Sérgio Sette Câmara, então presidente do Atletico-MG em dezembro de 2020.

Jason Reed/Reuters

Círculo vicioso na carreira

A saída iminente do Atletico-MG não será muito diferente das protagonizadas por Sampaoli ao longo de sua carreira de treinador. Foi assim quando deixou a seleção chilena para ir ao Sevilla (ESP), com rescisão terminando em disputa judicial. A despedida do time espanhol também não foi das mais amigáveis. Até da seleção argentina, que comandou por pouco mais de um ano e levou às oitvas de final da Copa do Mundo de 2018, Sampaoli saiu de forma polêmica, com uma suposta discussão envolvendo o craque Messi.
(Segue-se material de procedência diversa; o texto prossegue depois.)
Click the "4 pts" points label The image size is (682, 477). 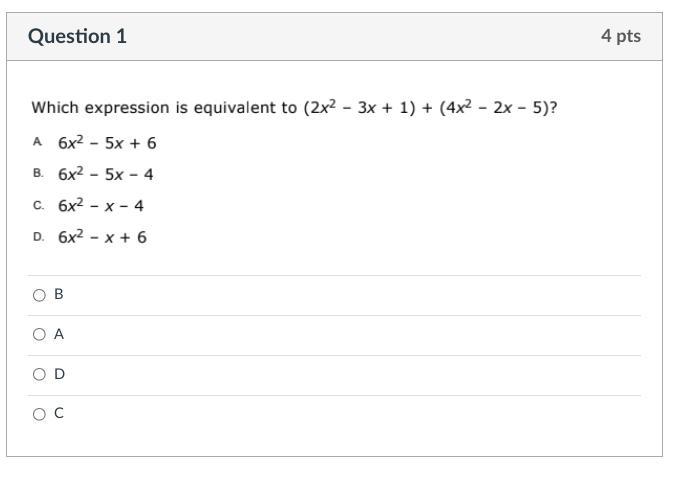620,36
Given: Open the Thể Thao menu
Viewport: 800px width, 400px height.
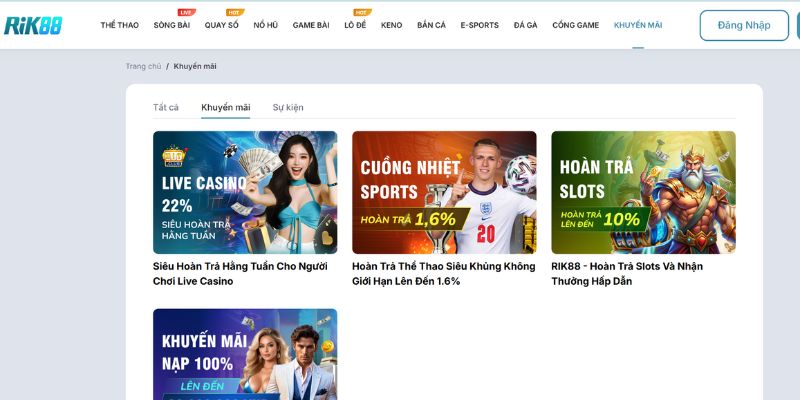Looking at the screenshot, I should (x=119, y=25).
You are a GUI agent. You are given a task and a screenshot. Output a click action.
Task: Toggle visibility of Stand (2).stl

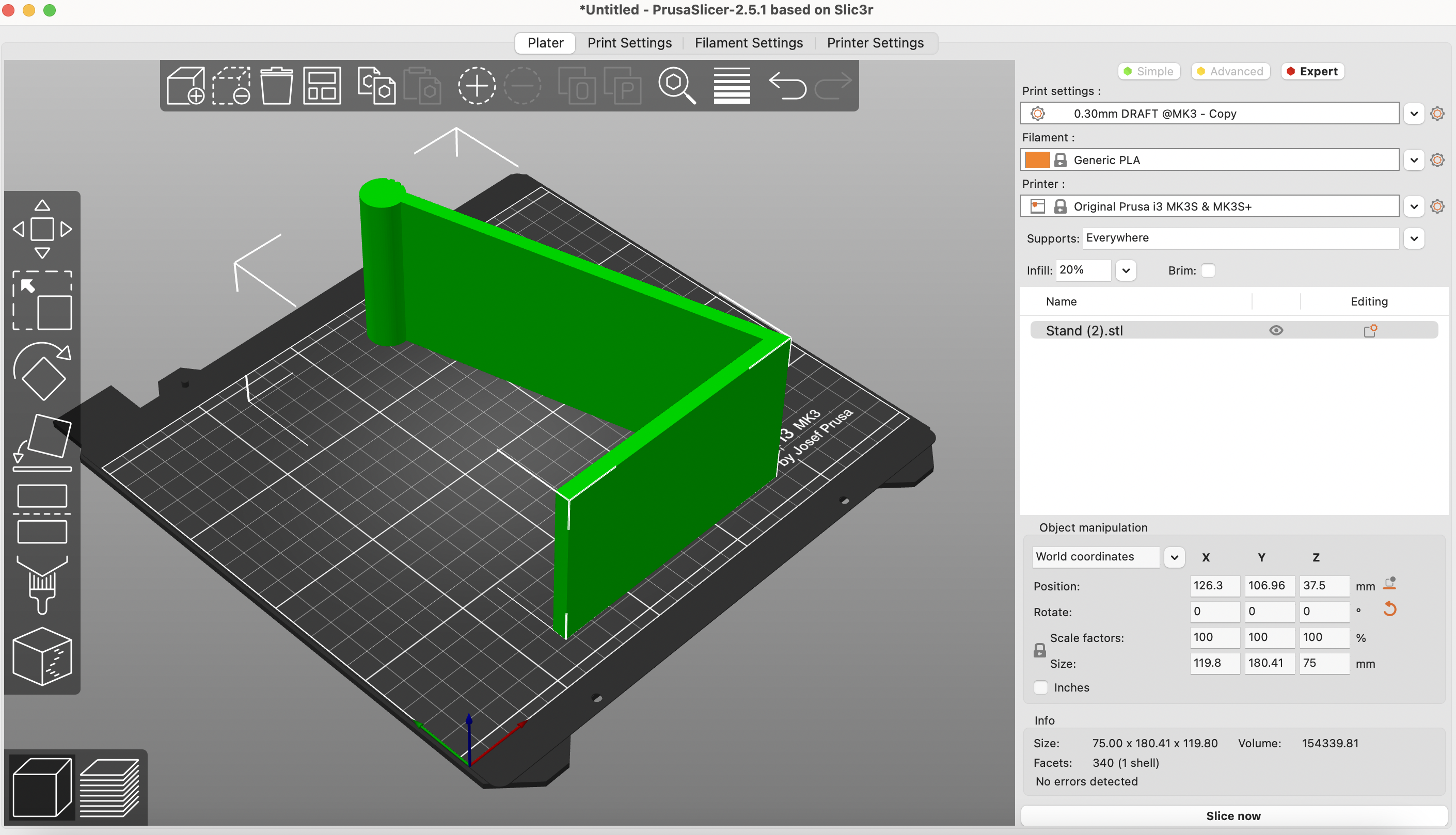click(1277, 330)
Já a passagem do argentino pelo Santos foi marcada por discussões públicas com o então presidente José Carlos Peres e uma ação na Justiça, em que o treinador cobra R$ 4 milhões em verbas trabalhistas.

Seus críticos o definem como "intransigente", "arrogante" e "cheio de si", e talvez, por essas características, o treinador frequentemente se envolva em polêmica com dirigentes. Há um padrão ao longo de sua carreira como técnico: chega ovacionado e deixa o clube em meio a atritos e indisposição com cartolas. No Santos e no Atlético-MG, a história não foi diferente.

Em resumo, o treinador é como um vulcão ativo: impressionante, potente, poderoso e que pode entrar em erupção a qualquer momento. Como bom latino, o argentino causa uma mistura de sensações, que vão desde o amor até a raiva. Basicamente: "ame-o ou deixe-o".